Statistical analysis
All statistical analyses were performed in R V.4.1.2. Median (IQR) and frequency (percentage) were reported to describe continuous and categorical variables, respectively. Medians and proportions were compared using the Wilcoxon rank-sum test (or Kruskal-Wallis rank-sum test, if appropriate) and Pearson’s χ2 test (or Fisher’s exact test, if appropriate), respectively. The analyses stratified by age and gender were visualized using “ggplot2” package and fitted using generalized linear models. The performance of ARAS was analysed at the eye level (one image was taken for each eye) based on its accuracy, sensitivity, specificity and positive and negative predictive values with a 95% CI. Notably, a p<0.05 was considered statistically significant.
Results
Performance of ARAS in screening
From November 2020 to August 2022, 5069 participants (2725 from Shanghai and 2344 from Xinjiang) were enrolled in six primary healthcare settings. Moreover, 1149 images/eyes (806 from Shanghai and 343 from Xinjiang) were excluded from further analysis for unidentifiable. Finally, 4795 participants (2528 from Shanghai and 2267 from Xinjiang) were included. More details are shown in figure 1.
Figure 1. Fundus conditions of 4795 participants in Shanghai and Xinjiang primary healthcare settings.
ARAS accurately identified the accuracy of the normal fundus (0.76 (95% CI 0.74 to 0.77)), referable DR (0.93 (95% CI 0.92 to 0.94)), referable hypertensive retinopathy (1.00 (95% CI 1.00 to 1.00)), GON (0.93 (95% CI 0.92 to 0.94)), PM (0.93 (95% CI 0.92 to 0.93)), RVO (0.99 (95% CI 0.99 to 1.00)), RD (1.00 (95% CI 1.00 to 1.00)), MH (1.00 (95% CI 0.99 to 1.00)), ME (0.97 (95% CI 0.96 to 0.97)), CSC (1.00 (95% CI 1.00 to 1.00)), ERM (0.94 (95% CI 0.93 to 0.95)), RP (1.00 (95% CI 1.00 to 1.00)), retinal drusen (0.93 (95% CI 0.92 to 0.94)), macular neovascularisation (0.98 (95% CI 0.98 to 0.99)) and geographic atrophy (1.00 (95% CI 0.99 to 1.00)).

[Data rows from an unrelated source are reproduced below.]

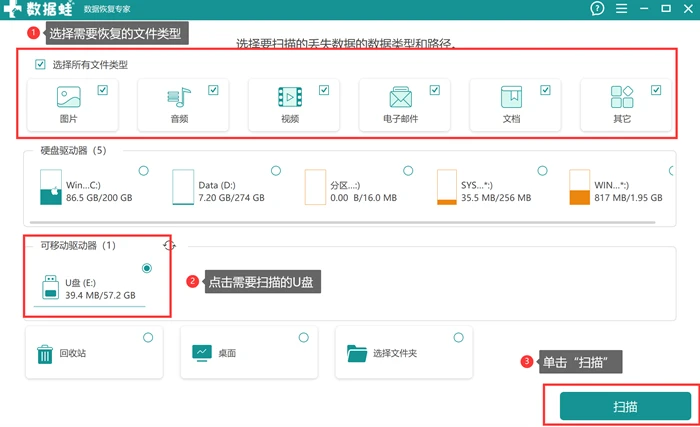The image size is (700, 427).
Task: Click the hard drive list horizontal scrollbar
Action: pyautogui.click(x=342, y=222)
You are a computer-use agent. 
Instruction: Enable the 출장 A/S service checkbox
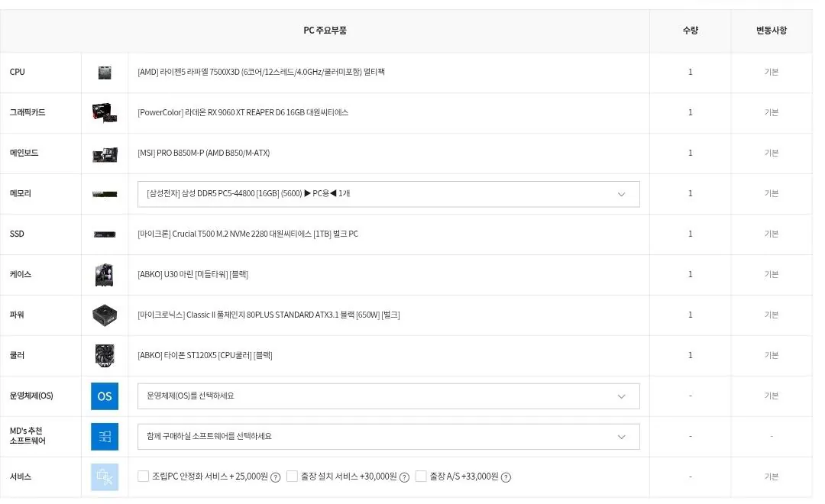pos(421,477)
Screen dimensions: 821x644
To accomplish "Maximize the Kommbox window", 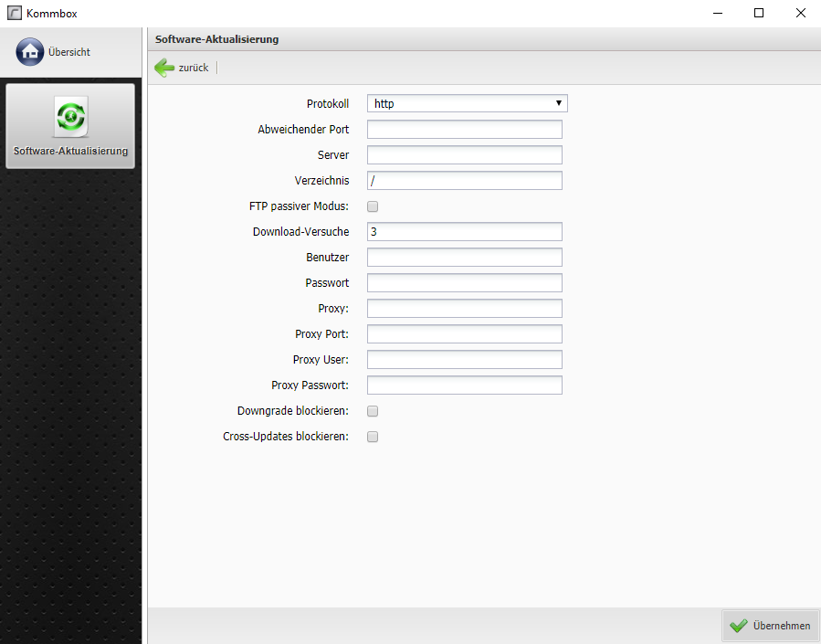I will (758, 13).
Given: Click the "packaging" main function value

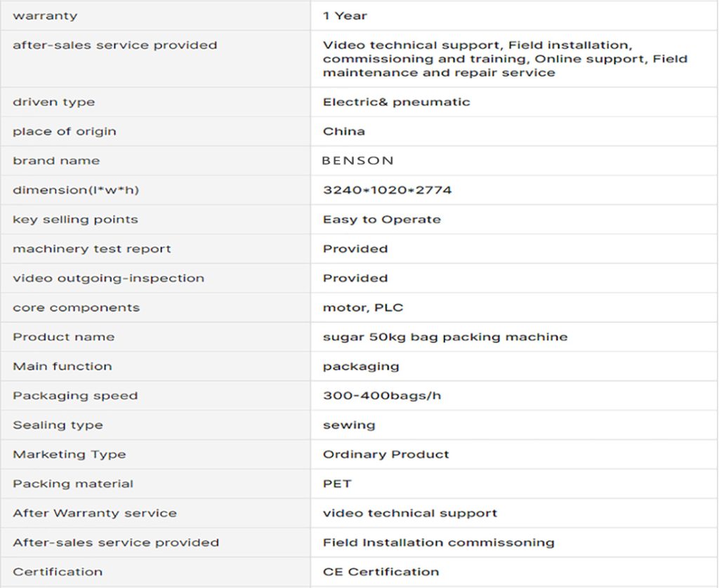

The sensitivity, specificity, and positive and negative predictive values of the ARAS to detect normal fundus and 14 common retinal abnormalities are illustrated in table 1.
Table 1ARAS performance for detecting normal fundus and retinal abnormalities
Accuracy | Sensitivity | Specificity | Positive predictive value | Negative predictive value | |
Normal fundus | 0.76 (0.74, 0.77) | 0.57 (0.55, 0.59) | 0.99 (0.98, 0.99) | 0.99 (0.98, 0.99) | 0.65 (0.63, 0.67) |
Referable diabetic retinopathy | 0.93 (0.92, 0.94) | 0.87 (0.82, 0.91) | 0.93 (0.92, 0.94) | 0.51 (0.46, 0.56) | 0.99 (0.98, 0.99) |
Referable hypertensive retinopathy | 1.00 (1.00, 1.00) | 0.75 (0.19, 0.99) | 1.00 (1.00, 1.00) | 0.33 (0.07, 0.70) | 1.00 (1.00, 1.00) |
Glaucomatous optic neuropathy | 0.93 (0.92, 0.94) | 0.95 (0.93, 0.97) | 0.92 (0.91, 0.93) | 0.65 (0.62, 0.69) | 0.99 (0.99, 1.00) |
Pathological myopia | 0.93 (0.92, 0.93) | 0.85 (0.81, 0.87) | 0.94 (0.93, 0.95) | 0.74 (0.70, 0.77) | 0.97 (0.96, 0.97) |
Retinal vein occlusion | 0.99 (0.99, 1.00) | 0.79 (0.67, 0.89) | 1.00 (0.99, 1.00) | 0.82 (0.70, 0.91) | 1.00 (0.99, 1.00) |
Retinal detachment | 1.00 (1.00, 1.00) | 0.00 (0.00, 0.71) | 1.00 (1.00, 1.00) | / | 1.00 (1.00, 1.00) |
Macular holes | 1.00 (0.99, 1.00) | 0.75 (0.35, 0.97) | 1.00 (0.99, 1.00) | 0.38 (0.15, 0.65) | 1.00 (1.00, 1.00) |
Macular oedema | 0.97 (0.96, 0.97) | 0.92 (0.88, 0.96) | 0.97 (0.96, 0.97) | 0.62 (0.56, 0.67) | 1.00 (0.99, 1.00) |
Central serous chorioretinopathy | 1.00 (1.00, 1.00) | 1.00 (0.03, 1.00) | 1.00 (1.00, 1.00) | 0.14 (0.00, 0.58) | 1.00 (1.00, 1.00) |
Epiretinal membranes | 0.94 (0.93, 0.95) | 0.96 (0.92, 0.99) | 0.94 (0.93, 0.95) | 0.41 (0.36, 0.47) | 1.00 (1.00, 1.00) |
Retinitis pigmentosa | 1.00 (1.00, 1.00) | 0.91 (0.59, 1.00) | 1.00 (1.00, 1.00) | 0.56 (0.31, 0.78) | 1.00 (1.00, 1.00) |
Retinal drusen | 0.93 (0.92, 0.94) | 0.71 (0.64, 0.78) | 0.94 (0.93, 0.95) | 0.38 (0.32, 0.43) | 0.98 (0.98, 0.99) |
Macular neovascularisation | 0.98 (0.98, 0.99) | 0.62 (0.38, 0.82) | 0.99 (0.98, 0.99) | 0.21 (0.12, 0.33) | 1.00 (1.00, 1.00) |
Geographic atrophy | 1.00 (0.99, 1.00) | 0.20 (0.03, 0.56) | 1.00 (1.00, 1.00) | 0.40 (0.05, 0.85) | 1.00 (1.00, 1.00) |
ARAS, airdoc retinal artificial intelligence system.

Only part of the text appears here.